REQUIREMENT 1> From the Steelers safety article, write out the stretch from "Mike Mitchell, at" through "opportunity to do so." word for word.
REQUIREMENT 2> According to the Steelers safety article, how many games did Will Allen start at strong safety last year?

SOURCE TEXT: Begin

Mike Mitchell, at 29, provides the Steelers’ an anchor at free safety for the foreseeable future. Strong safety is another story.
By Ed Bouchette / Pittsburgh Post-Gazette
Long known for their linebackers and pass-rushers on the line, the Steelers had another position on defense that contributed mightily to their success through the years.
No Steelers safety has made the Hall of Fame yet, but since their renaissance as a franchise in the 1970s, safeties have played a pivotal role.
They would like to return to those days of strong safety play and approach the new NFL year with an opportunity to do so.
Their history of strong safety play took hold when Mike Wagner and Glen Edwards made the Pro Bowl after the team’s second Super Bowl season in 1975. It continued when Donnie Shell replaced Edwards at strong safety, intercepted 51 passes and became a five-time Pro Bowl selection and later a finalist for the Pro Football Hall of Fame.
That tradition continued with four-time Pro Bowl strong safety Carnell Lake and others who were good, if not all-stars: Darren Perry, Thomas Everett, Brent Alexander and Lee Flowers. Then along came Troy Polamalu, who should be the first Steelers safety to make the Hall of Fame. He was later joined by Ryan Clark, who made a Pro Bowl with Polamalu for the 2011 season, only the second time the Steelers put a safety duo in that all-star game.
It has been a relatively strong position for the Steelers, give or take a few seasons, since the 1970s.
So, where does it stand as they enter the 2016 season?
They need an upgrade.
Free safety Mike Mitchell, signed as an unrestricted free agent in 2014 to replace Clark, did a good job in 2015 after his first season was marred by groin injuries that required postseason surgery.
In 2015 he led the Steelers with three interceptions — one of them perhaps saving their victory against Arizona when he picked off Carson Palmer in the end zone late to preserve a five-point lead. He also tied for the team lead with two forced fumbles and two fumble recoveries. In addition, he was third with 80 tackles.
At 29, entering his eighth NFL season, Mitchell is in his prime. Despite another surgery in January to fix a shoulder that bothered him in 2015, he has not missed a game in his two seasons with the Steelers. They are in good shape with him at free safety.
That is not necessarily the case at strong safety, where the Steelers will look at their third starter in three seasons. Last year, Will Allen primarily filled Polamalu’s old spot by starting 13 games. Robert Golden started the other three. Both will become unrestricted free agents March 9 unless the Steelers sign them before that.
Allen, who will be 34 in June, rejoined the Steelers after Dallas cut him early in the 2013 season. He had signed with the Cowboys as a free agent from the Steelers, whom he joined as a free agent from Tampa Bay in 2010. They could sign him for one more year at the veteran minimum to give them depth and a steady hand, but they need to improve the position.
Allen primarily was a backup and spot starter for the Steelers until pressed into service as a starter last season after Shamarko Thomas again failed to stake his claim to the job.
The Steelers drafted Thomas in 2013, trading a third-round 2014 draft pick to Cleveland in order to get the Browns’ fourth-round selection.
“Shamarko Thomas is a very physical, fast safety,” general manager Kevin Colbert said shortly after drafting him. “He’s not the biggest kid, but he certainly doesn’t play that way. He leaves it on the field.”

SOURCE TEXT: End
PROVIDED MATERIAL: Begin

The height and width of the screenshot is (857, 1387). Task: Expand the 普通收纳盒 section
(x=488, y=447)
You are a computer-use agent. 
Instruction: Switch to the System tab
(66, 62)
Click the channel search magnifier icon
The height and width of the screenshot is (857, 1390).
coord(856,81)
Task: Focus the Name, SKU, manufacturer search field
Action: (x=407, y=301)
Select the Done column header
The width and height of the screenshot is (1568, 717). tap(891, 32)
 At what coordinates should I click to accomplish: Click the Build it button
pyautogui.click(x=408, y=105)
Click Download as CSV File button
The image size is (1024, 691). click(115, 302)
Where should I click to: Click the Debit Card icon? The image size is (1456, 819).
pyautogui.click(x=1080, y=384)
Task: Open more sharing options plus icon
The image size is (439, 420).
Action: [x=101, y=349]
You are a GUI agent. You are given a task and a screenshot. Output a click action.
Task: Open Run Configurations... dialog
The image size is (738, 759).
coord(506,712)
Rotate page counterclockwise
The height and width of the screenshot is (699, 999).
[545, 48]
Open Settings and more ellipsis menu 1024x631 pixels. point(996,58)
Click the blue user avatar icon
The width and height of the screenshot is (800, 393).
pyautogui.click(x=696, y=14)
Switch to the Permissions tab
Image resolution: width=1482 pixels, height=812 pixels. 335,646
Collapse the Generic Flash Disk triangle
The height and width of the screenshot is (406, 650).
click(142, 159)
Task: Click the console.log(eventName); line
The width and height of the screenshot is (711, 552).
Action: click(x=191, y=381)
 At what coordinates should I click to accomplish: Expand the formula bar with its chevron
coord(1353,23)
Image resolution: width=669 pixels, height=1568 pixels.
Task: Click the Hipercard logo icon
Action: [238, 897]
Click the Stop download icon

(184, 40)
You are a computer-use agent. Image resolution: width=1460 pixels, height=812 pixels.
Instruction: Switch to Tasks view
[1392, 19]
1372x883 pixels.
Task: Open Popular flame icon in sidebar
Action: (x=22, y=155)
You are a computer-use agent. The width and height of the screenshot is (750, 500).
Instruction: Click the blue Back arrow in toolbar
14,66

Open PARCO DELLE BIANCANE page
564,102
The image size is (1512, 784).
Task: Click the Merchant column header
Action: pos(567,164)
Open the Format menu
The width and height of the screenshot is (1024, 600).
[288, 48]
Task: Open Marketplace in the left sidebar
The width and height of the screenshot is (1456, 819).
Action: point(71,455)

PROVIDED MATERIAL: End

EXERCISE ANSWER 1>
Mike Mitchell, at 29, provides the Steelers’ an anchor at free safety for the foreseeable future. Strong safety is another story.
By Ed Bouchette / Pittsburgh Post-Gazette
Long known for their linebackers and pass-rushers on the line, the Steelers had another position on defense that contributed mightily to their success through the years.
No Steelers safety has made the Hall of Fame yet, but since their renaissance as a franchise in the 1970s, safeties have played a pivotal role.
They would like to return to those days of strong safety play and approach the new NFL year with an opportunity to do so.

EXERCISE ANSWER 2> 13